Task inputs START

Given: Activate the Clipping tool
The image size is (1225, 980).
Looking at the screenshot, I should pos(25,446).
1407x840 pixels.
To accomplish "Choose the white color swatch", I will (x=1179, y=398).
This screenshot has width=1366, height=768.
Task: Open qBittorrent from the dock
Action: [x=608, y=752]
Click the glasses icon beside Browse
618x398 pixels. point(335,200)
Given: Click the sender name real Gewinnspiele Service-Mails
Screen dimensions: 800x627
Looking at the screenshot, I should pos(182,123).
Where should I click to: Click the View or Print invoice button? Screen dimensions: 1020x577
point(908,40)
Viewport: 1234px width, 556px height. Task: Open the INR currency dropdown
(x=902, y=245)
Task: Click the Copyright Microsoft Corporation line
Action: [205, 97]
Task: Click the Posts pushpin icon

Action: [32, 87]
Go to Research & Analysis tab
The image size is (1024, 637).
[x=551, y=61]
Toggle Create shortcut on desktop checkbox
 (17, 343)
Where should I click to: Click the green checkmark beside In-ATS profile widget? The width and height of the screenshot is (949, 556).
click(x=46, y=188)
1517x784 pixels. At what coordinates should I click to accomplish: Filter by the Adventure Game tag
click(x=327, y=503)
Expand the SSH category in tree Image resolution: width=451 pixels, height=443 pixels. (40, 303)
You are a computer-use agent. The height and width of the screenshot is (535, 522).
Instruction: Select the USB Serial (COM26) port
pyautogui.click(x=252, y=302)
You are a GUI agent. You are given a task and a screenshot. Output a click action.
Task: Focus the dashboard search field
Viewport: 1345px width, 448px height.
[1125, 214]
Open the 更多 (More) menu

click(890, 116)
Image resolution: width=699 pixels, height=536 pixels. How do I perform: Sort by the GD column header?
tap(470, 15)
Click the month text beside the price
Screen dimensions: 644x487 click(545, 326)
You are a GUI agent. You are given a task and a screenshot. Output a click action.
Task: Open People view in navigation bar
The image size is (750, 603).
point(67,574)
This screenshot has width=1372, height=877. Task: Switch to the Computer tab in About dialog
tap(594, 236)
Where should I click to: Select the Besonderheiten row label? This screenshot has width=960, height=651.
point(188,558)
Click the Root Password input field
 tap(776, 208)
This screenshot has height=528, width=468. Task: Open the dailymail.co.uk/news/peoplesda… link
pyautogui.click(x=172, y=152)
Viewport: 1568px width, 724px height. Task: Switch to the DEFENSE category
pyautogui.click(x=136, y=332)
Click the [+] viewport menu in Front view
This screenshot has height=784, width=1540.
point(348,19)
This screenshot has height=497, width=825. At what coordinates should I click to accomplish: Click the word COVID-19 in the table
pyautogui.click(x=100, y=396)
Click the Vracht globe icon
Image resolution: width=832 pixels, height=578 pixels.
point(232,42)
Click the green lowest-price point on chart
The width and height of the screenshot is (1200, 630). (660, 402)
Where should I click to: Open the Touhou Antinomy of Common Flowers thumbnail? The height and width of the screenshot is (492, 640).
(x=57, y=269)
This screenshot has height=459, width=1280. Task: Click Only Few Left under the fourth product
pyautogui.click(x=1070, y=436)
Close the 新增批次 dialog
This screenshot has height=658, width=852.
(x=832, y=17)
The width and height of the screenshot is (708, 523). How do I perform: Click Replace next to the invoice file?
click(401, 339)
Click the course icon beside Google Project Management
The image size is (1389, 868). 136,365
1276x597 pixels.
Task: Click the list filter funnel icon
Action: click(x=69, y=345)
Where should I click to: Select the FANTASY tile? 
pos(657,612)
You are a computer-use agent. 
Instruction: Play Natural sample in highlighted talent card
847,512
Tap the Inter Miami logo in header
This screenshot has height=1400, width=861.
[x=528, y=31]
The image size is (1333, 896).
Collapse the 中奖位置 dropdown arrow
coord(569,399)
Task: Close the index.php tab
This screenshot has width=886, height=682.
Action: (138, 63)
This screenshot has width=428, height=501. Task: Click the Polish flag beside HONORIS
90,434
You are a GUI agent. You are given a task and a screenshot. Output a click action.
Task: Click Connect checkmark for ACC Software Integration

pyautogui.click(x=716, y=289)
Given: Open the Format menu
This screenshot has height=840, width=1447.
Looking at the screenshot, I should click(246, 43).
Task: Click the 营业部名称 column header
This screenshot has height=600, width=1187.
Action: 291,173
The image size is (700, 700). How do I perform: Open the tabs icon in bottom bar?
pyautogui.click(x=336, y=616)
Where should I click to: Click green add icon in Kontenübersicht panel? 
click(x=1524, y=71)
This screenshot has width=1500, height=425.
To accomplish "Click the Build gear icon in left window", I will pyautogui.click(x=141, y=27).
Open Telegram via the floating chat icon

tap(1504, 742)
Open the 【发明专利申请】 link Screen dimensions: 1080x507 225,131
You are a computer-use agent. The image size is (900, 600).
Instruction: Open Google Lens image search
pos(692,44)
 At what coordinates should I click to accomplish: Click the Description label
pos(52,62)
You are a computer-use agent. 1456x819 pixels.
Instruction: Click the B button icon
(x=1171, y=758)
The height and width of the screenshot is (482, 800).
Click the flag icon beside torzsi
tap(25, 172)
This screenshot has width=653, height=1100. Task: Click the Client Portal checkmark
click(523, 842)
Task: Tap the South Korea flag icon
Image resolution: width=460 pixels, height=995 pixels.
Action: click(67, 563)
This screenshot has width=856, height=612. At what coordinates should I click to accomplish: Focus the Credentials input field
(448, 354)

Task inputs END

=== Required action ===
Going down from the first line of the entries above, restate each line word for word until the line holding "1407x840 pixels." is done.

=== Expected output ===
Given: Activate the Clipping tool
The image size is (1225, 980).
Looking at the screenshot, I should pos(25,446).
1407x840 pixels.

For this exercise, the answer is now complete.